VM using ISCSI dies randomly

tymscar

New Member
Jan 5, 2023
2
0
1
28
tymscar.com
Hey there. I have a very peculiar problem that I can find some info about online but not much.

I run a proxmos server on which I host half a dozen or so VMs. All but one of them use the built in SSD in the proxmox server, but this one VM runs a service that needs a lot of storage, so I opted in using an iSCSI drive from my NAS. It's the only consumer of said drive, and it works great until, once every 6-12 hours or so, it kernel panics. It does not reboot, it just hangs there.

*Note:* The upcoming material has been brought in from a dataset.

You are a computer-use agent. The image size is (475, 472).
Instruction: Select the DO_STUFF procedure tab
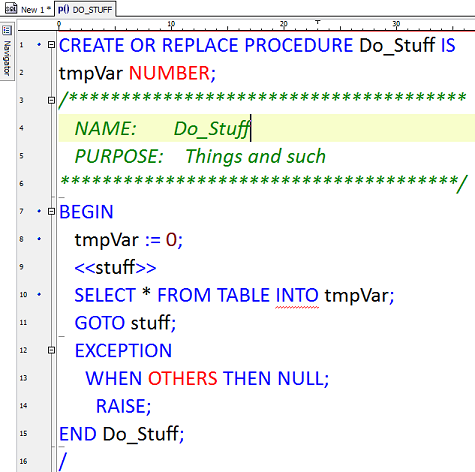coord(85,9)

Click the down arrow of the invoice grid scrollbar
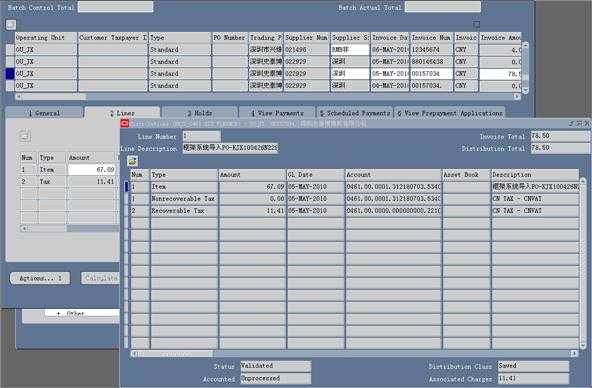[525, 91]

Now I have tried everything, I messed about with the iscsi settings, nothing really helped there. I tried to write a watchdog in python that runs 24/7 in a container and pings this server every couple of minutes, and if it sees it offline it reboots it. That also doesent really work as I have 2fa on my proxmox instance and even though the library I use says it keeps logged in using a key instead of the code, after the first connection it still seems to die sometime after a couple of hours, and with it dead, theres nothing to reboot the VM with the iscsi drive that I am concered about.

This is an example of what the console looks like when the VM is fully locked up.

To be honest I am a bit lost, if you have any ideas what else to try or do, or perhaps an alternative to iscsi that would offer me the same benefits, im all ears.

Thank you in advance!
 
Its extremely unlikely that iSCSI in particular "makes your VM crash". The VM needs much more space because its doing a task that is different from other VMs. This tasks involves resources that somehow lead to an in-VM kernel crash. Since you have not posted your PVE or VM software versions, I am going to assume they are up to date. If they are not - upgrade everything.

You have also not indicated how you use iSCSI - is the VM a direct consumer, or is PVE the initiator and then passes the disk to VM? Not that this changes the fact that in all likelihood the issue is not caused by iSCSI.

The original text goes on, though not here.